(Collected data)
************
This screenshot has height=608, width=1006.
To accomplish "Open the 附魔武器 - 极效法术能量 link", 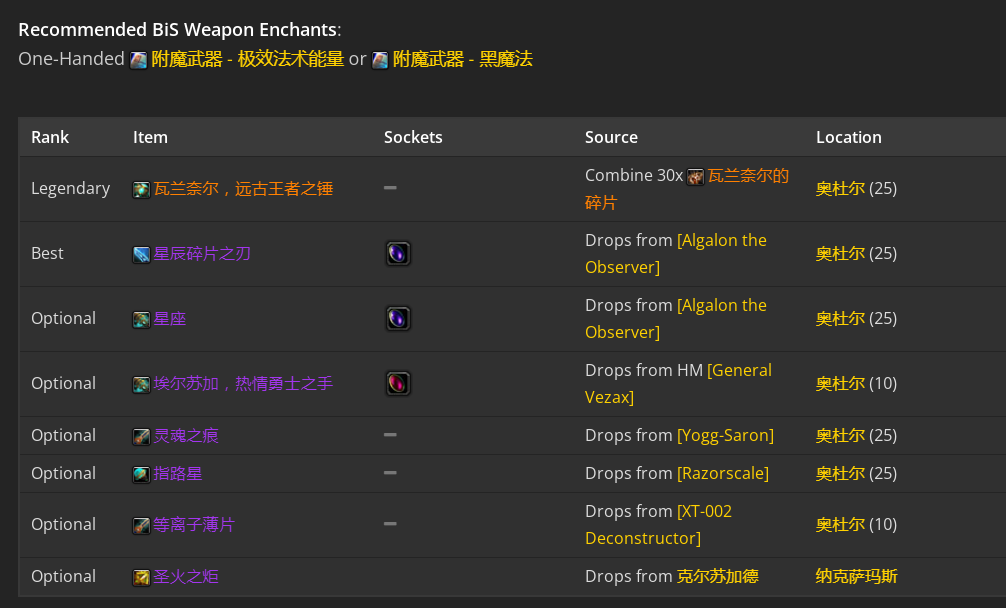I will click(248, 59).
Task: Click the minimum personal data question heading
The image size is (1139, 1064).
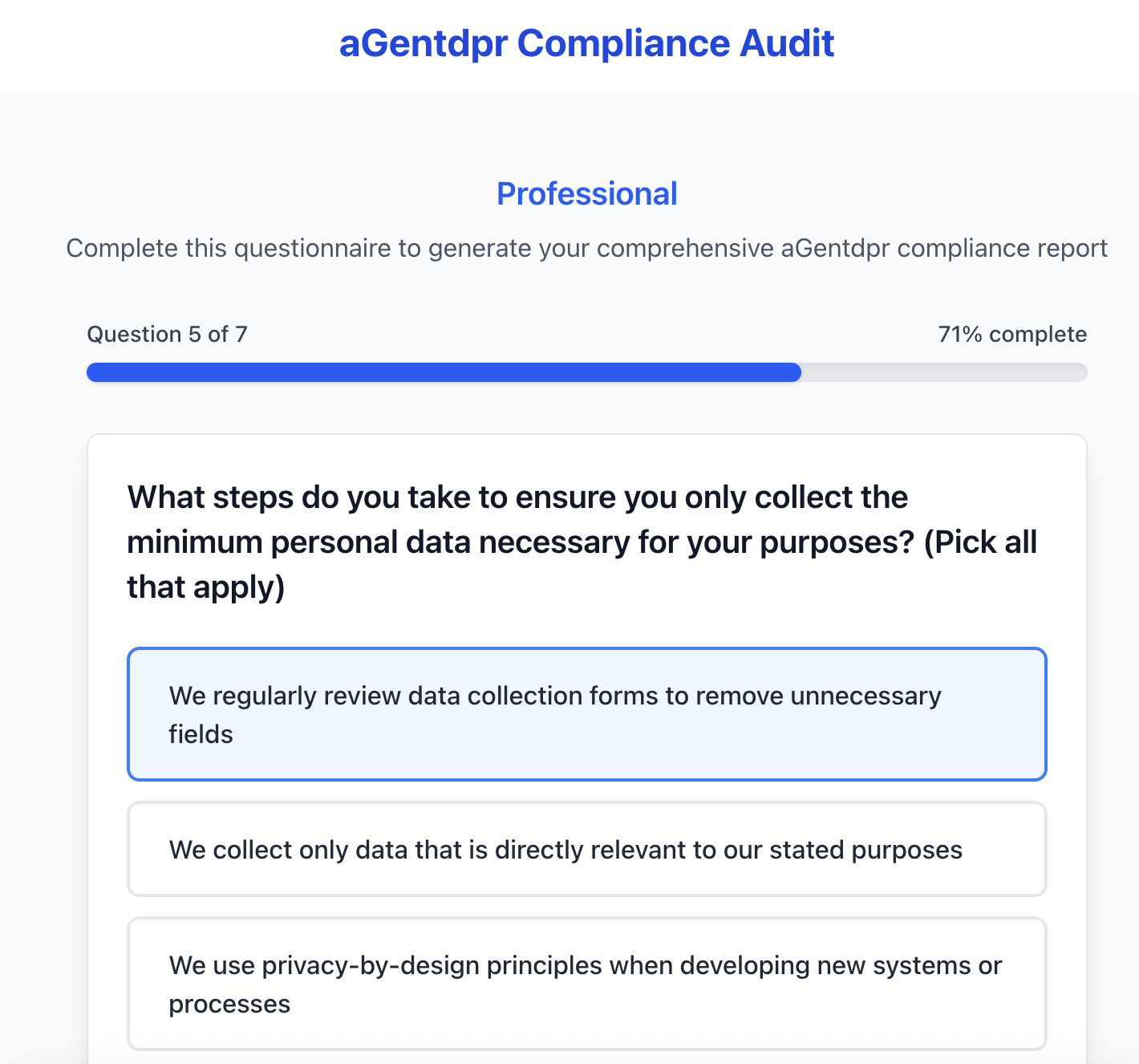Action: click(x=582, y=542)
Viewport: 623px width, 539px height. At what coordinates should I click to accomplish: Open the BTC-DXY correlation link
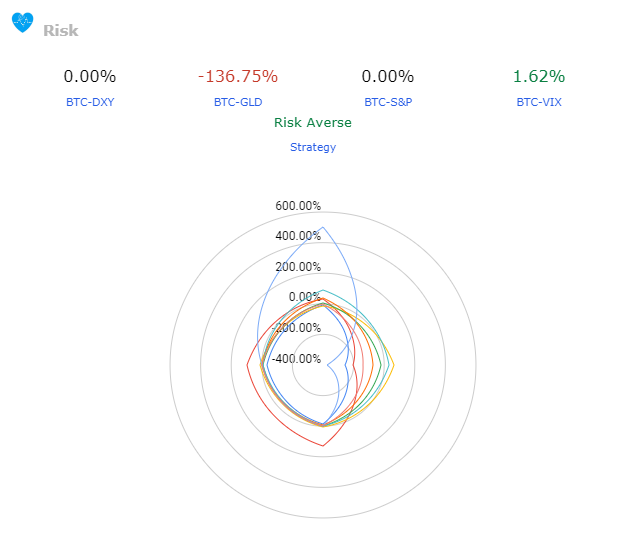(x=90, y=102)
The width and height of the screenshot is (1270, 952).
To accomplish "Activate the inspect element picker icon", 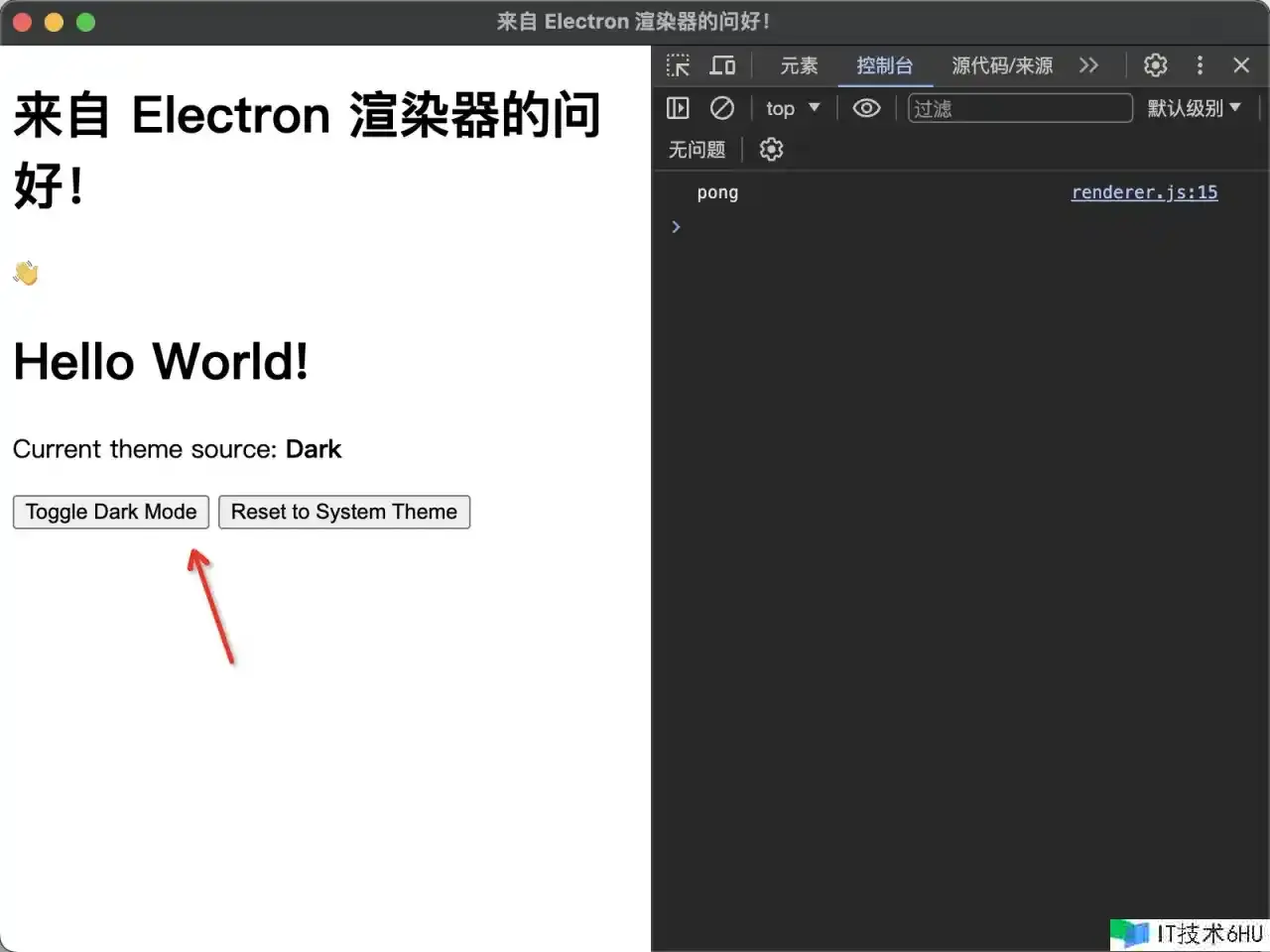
************
WORK REQUIRED: Exactly restate the lines from the one holding "Task: Click the" to the final line of the records above, including both and excluding pictures.

THE COMPLETED TASK:
Task: Click the minimum personal data question heading
The image size is (1139, 1064).
Action: click(x=582, y=542)
Viewport: 623px width, 539px height. At what coordinates should I click to accomplish: Open the BTC-DXY correlation link
(x=90, y=102)
The width and height of the screenshot is (1270, 952).
To accomplish "Activate the inspect element picker icon", 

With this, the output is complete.